Keywords: Autologous embolus, combination therapy, ischemia/reperfusion injury, oxidative injury, pyruvate dehydrogenase kinase, reactive oxygen species, tissue plasminogen activator

How to cite this article:
Thibodeau A, Geng X, Previch LE, Ding Y. Pyruvate dehydrogenase complex in cerebral ischemia-reperfusion injury. Brain Circ 2016;2:61-6

How to cite this URL:
Thibodeau A, Geng X, Previch LE, Ding Y. Pyruvate dehydrogenase complex in cerebral ischemia-reperfusion injury. Brain Circ [serial online] 2016 [cited 2023 May 31];2:61-6. Available from: http://www.braincirculation.org/text.asp?2016/2/2/61/186256

  Introduction Top

In the United States, stroke is the leading cause of adult disability and the fourth leading cause of death. [1] Ischemic stroke, which accounts for approximately 80% of all stroke cases, is caused by occlusion of a major blood vessel in the brain and results in a lack of adequate blood flow to meet metabolic demand. [2] Given the brain's heavy dependence on oxidative metabolic activity and its absence of alternate energy stores, the insufficient delivery of oxygen and glucose contributes to a state of metabolic disorder.
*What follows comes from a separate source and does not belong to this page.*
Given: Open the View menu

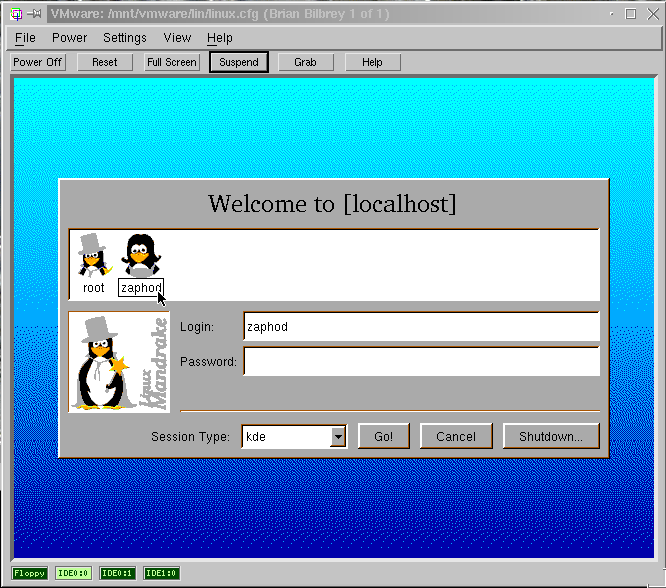Looking at the screenshot, I should pos(177,38).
The resultant oxidative stress promotes mitochondrial dysfunction, calcium accumulation, and reactive oxygen species (ROS) generation. [3],[4] Impairment of mitochondrial enzymes can limit aerobic metabolism and adenosine triphosphate (ATP) generation, ultimately leading to a situation of energy failure and neuronal cell death. [5] Pyruvate dehydrogenase (PDH) complex is a mitochondrial enzyme with a known sensitivity to inactivation during stroke injury. [6],[7] The effects of PDH impairment can be particularly devastating due to this enzyme's critical role as the sole link between anaerobic and aerobic cerebral energy metabolism. [8] As such, PDH is an important target of not only ischemia-reperfusion injury but also therapeutic interventions aimed at restoring oxidative energy metabolism.

  Pyruvate Dehydrogenase Complex: Structure, Regulation, and Function Top

Found exclusively in the mitochondrial matrix, PDH catalyzes the conversion of pyruvate to acetyl coenzyme A and, in turn, serves as the metabolic gateway between glycolysis and the tricarboxylic acid cycle. This reaction is critical for generating the reduced form of nicotinamide adenine dinucleotide (NADH), the reducing power of which is utilized by the mitochondrial electron transport chain to drive oxidative phosphorylation. [8] PDH comprises numerous subunits of three enzymes: Pyruvate dehydrogenase (E1), dihydrolipoyl transacetylase (E2), and dihydrolipoyl dehydrogenase (E3). Activity of PDH is dependent on the presence of five associated coenzymes, namely, nicotinamide adenine dinucleotide (NAD + ), thiamine pyrophosphate, lipoic acid (LA), coenzyme A, and flavin adenine dinucleotide. [9]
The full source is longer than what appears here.